# [What is required]
Begin the copy at the line containing "Click the Restore Defaults button" and end it at the final line of the material below, reproducing each line exactly, without images.

** Opening Information block **

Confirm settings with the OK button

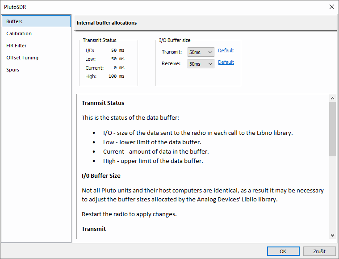click(x=283, y=251)
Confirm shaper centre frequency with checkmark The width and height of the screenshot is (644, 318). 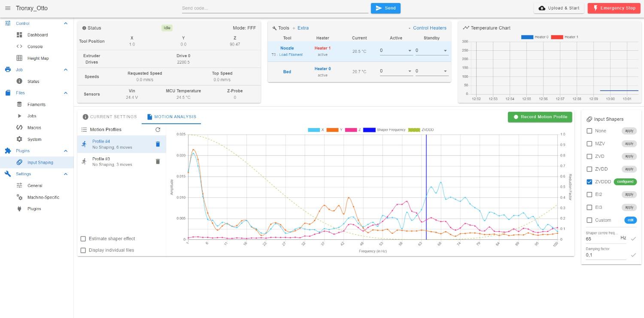[x=633, y=239]
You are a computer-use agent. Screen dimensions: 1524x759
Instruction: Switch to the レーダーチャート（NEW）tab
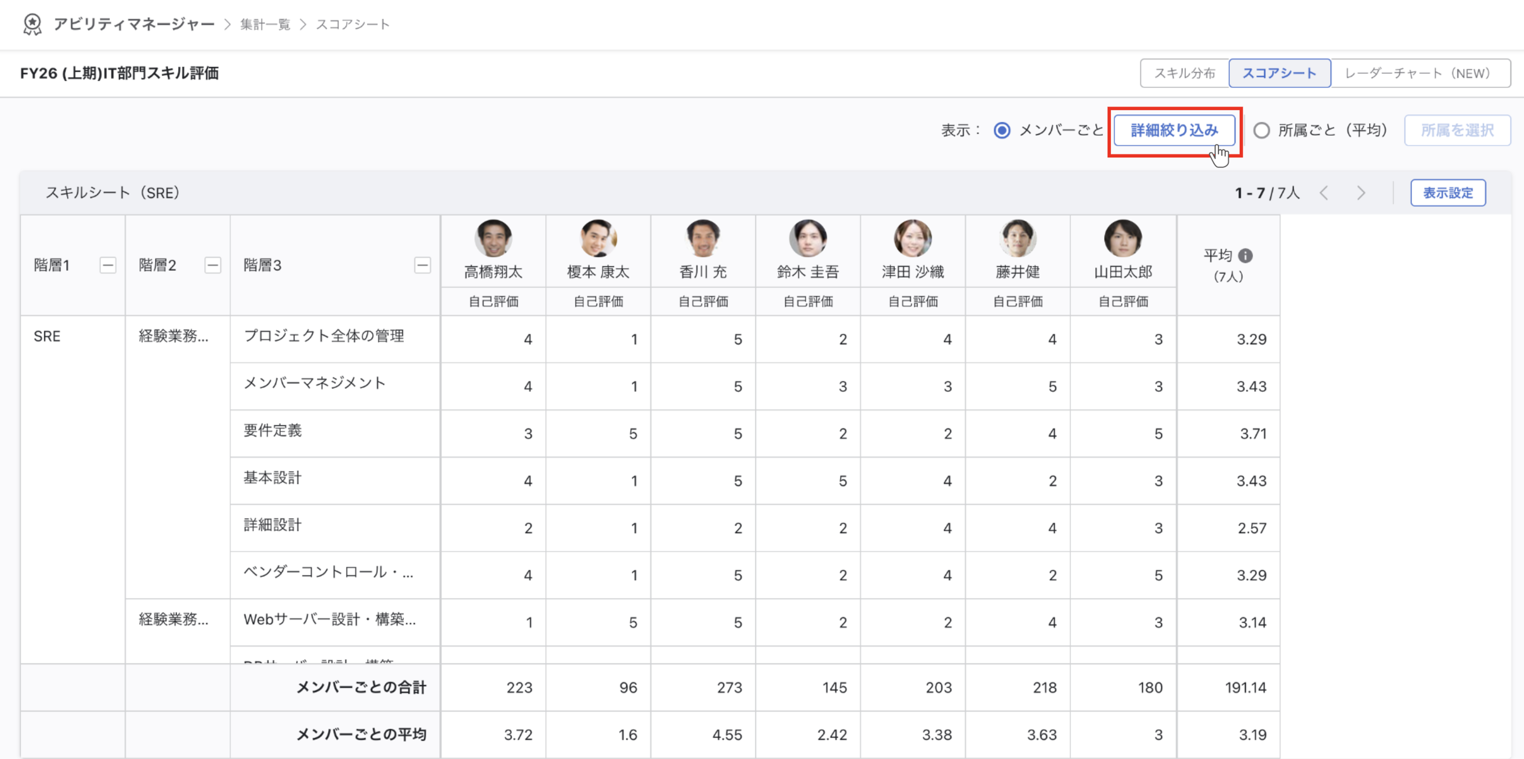click(1420, 73)
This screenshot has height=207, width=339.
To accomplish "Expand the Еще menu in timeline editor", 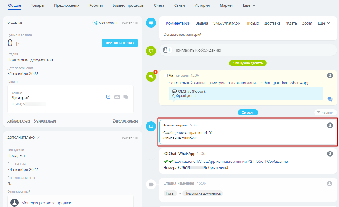I will coord(324,23).
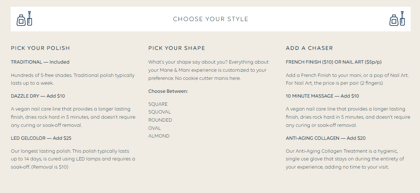The width and height of the screenshot is (420, 193).
Task: Select the Pick Your Polish heading
Action: click(40, 48)
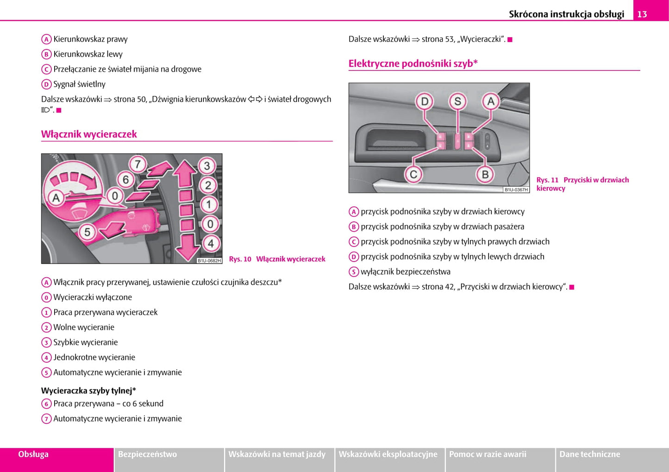Image resolution: width=669 pixels, height=472 pixels.
Task: Click callout 3 beside the upward wiper arrow
Action: pyautogui.click(x=207, y=166)
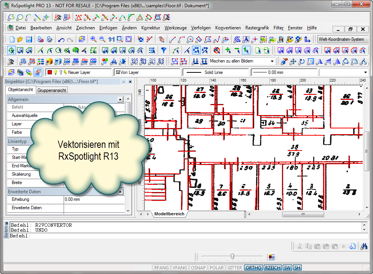The height and width of the screenshot is (274, 373).
Task: Toggle GITTER in the status bar
Action: tap(235, 268)
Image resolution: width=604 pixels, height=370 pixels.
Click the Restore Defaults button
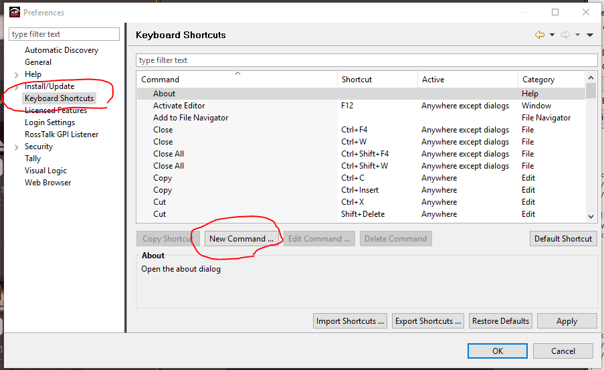[x=501, y=321]
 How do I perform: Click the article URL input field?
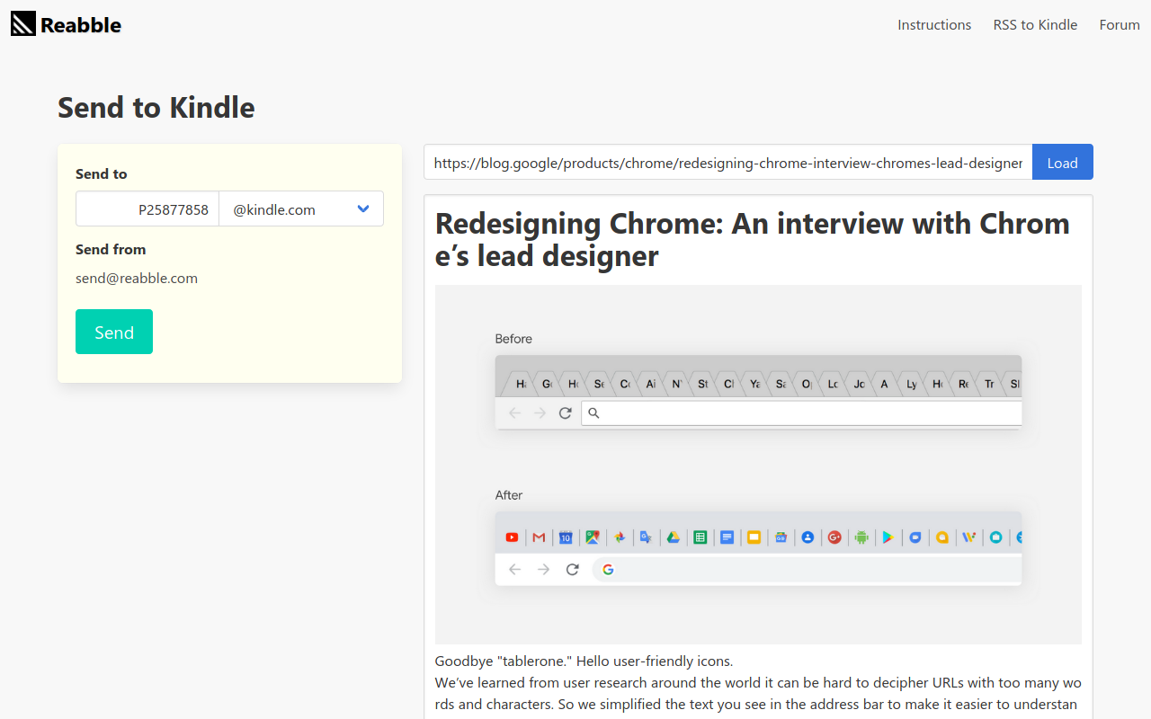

** Closing Information block **

# [Final answer]
Click the Restore Defaults button
[x=501, y=321]
 How do I perform: Click the article URL input field?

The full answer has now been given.